__WHAT THIS TASK INVOLVES__
Print the rows, starting with the line that contains "Where should I" and going on through the end of the rows. Leave the pictures out of your answer.

__SUPPLIED MATERIAL__
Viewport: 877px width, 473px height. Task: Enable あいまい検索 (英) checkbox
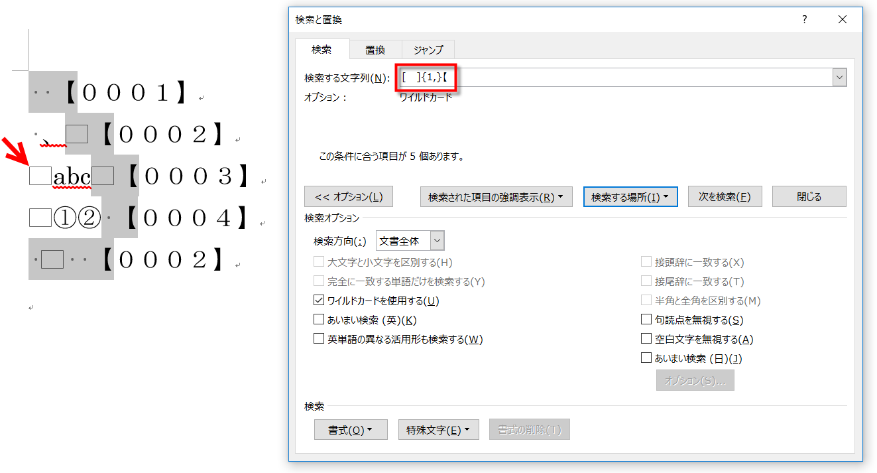tap(320, 320)
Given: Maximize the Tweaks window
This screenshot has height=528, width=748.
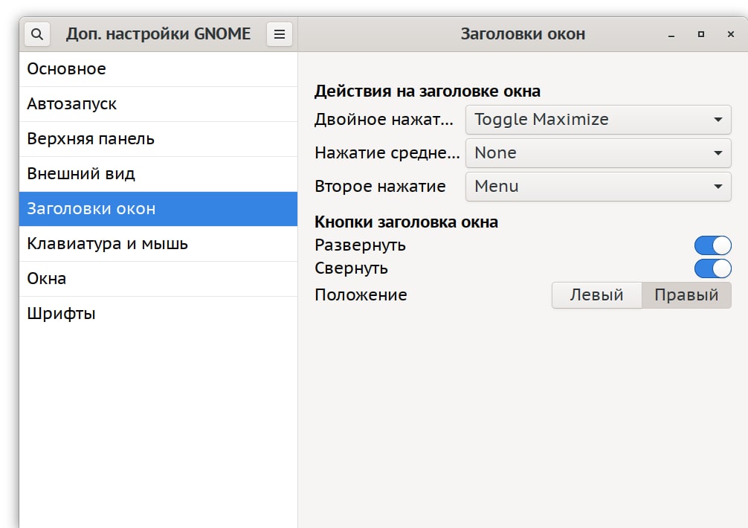Looking at the screenshot, I should pos(700,35).
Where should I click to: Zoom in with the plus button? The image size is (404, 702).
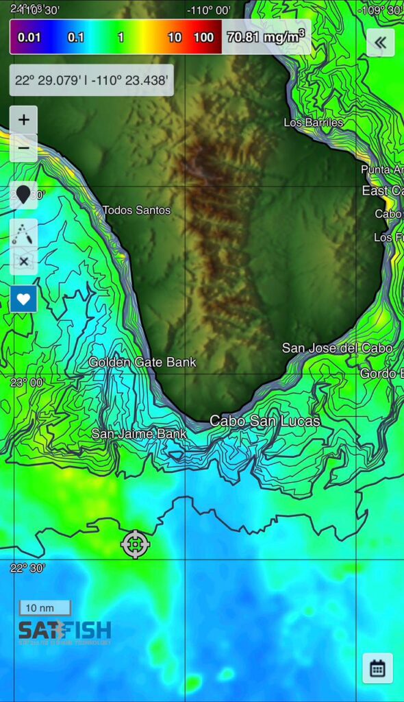coord(23,119)
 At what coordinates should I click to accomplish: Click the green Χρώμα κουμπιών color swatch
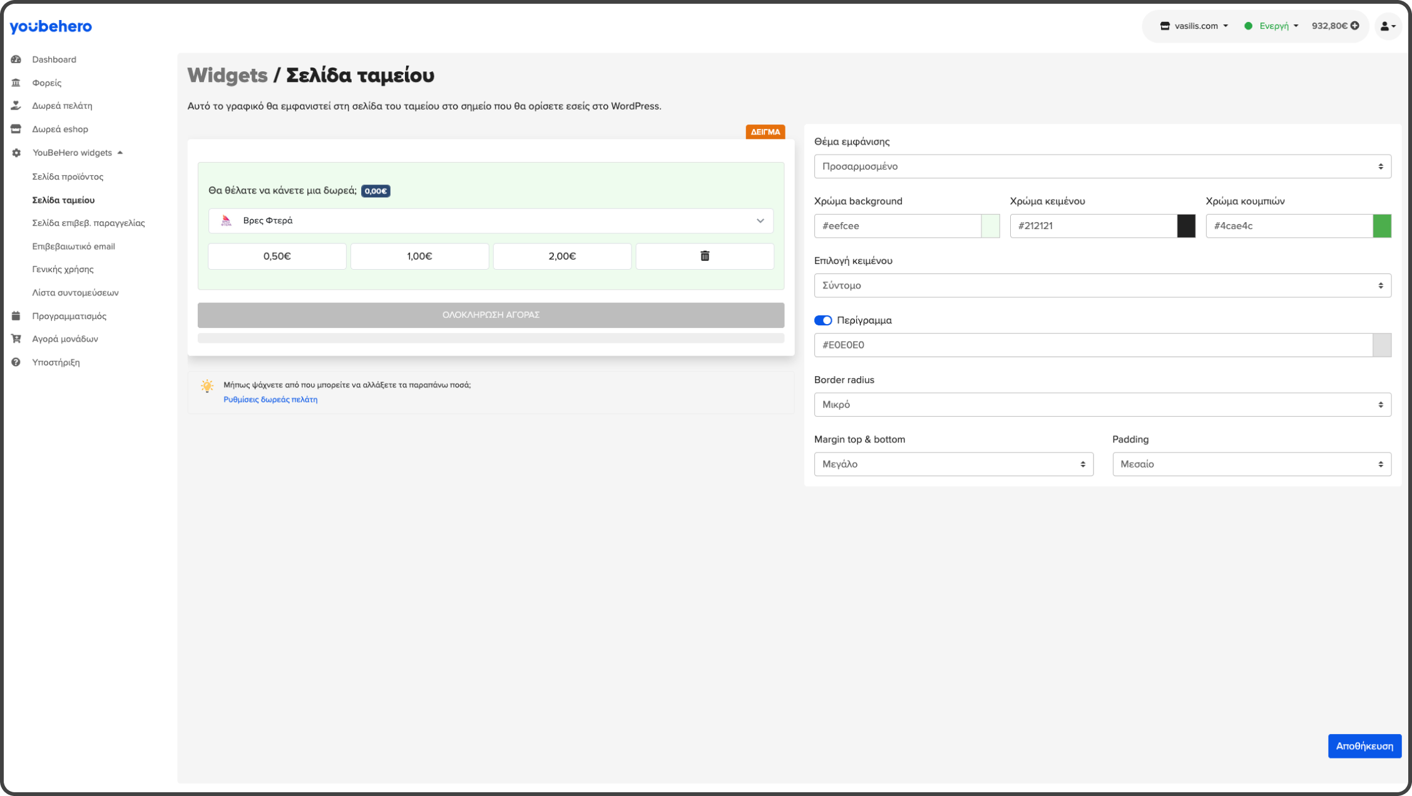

__TASK ANSWER__
Where should I click to: Zoom in with the plus button? The image size is (404, 702).
coord(23,119)
 At what coordinates should I click to accomplish: Click the green Χρώμα κουμπιών color swatch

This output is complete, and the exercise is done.